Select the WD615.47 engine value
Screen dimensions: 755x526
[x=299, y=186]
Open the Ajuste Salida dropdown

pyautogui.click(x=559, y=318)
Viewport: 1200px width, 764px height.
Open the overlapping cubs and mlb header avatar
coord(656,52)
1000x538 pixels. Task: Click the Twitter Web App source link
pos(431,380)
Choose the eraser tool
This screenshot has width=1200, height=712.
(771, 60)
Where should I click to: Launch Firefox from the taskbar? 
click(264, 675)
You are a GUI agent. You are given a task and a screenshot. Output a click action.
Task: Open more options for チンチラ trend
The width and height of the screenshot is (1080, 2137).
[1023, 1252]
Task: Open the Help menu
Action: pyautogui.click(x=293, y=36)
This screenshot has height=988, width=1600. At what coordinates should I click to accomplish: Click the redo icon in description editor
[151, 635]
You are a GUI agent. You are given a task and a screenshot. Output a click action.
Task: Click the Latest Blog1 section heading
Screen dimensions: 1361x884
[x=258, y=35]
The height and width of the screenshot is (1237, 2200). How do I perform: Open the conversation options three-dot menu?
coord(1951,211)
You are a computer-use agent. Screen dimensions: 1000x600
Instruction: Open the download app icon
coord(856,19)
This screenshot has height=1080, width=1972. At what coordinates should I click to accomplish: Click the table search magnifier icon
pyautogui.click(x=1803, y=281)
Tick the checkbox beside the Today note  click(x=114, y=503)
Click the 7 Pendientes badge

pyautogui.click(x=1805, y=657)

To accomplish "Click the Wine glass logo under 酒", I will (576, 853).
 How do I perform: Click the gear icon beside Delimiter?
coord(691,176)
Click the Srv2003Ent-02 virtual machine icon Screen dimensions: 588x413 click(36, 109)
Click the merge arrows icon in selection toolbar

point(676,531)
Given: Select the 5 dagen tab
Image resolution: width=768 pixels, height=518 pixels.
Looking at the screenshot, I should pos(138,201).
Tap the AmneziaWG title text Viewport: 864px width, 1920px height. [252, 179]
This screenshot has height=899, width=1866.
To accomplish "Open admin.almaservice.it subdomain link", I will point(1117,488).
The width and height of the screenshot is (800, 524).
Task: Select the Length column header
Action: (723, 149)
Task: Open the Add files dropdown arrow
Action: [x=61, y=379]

⁂

**Work to do**
Output the lines above, from the line that contains "This screenshot has height=1080, width=1972." through the line that contains "Looking at the", exactly as they appear.

**Finished task**
This screenshot has height=1080, width=1972. At what coordinates should I click to accomplish: Click the table search magnifier icon
pyautogui.click(x=1803, y=281)
Tick the checkbox beside the Today note  click(x=114, y=503)
Click the 7 Pendientes badge

pyautogui.click(x=1805, y=657)

To accomplish "Click the Wine glass logo under 酒", I will (576, 853).
 How do I perform: Click the gear icon beside Delimiter?
coord(691,176)
Click the Srv2003Ent-02 virtual machine icon Screen dimensions: 588x413 click(36, 109)
Click the merge arrows icon in selection toolbar

point(676,531)
Given: Select the 5 dagen tab
Image resolution: width=768 pixels, height=518 pixels.
Looking at the screenshot, I should pos(138,201).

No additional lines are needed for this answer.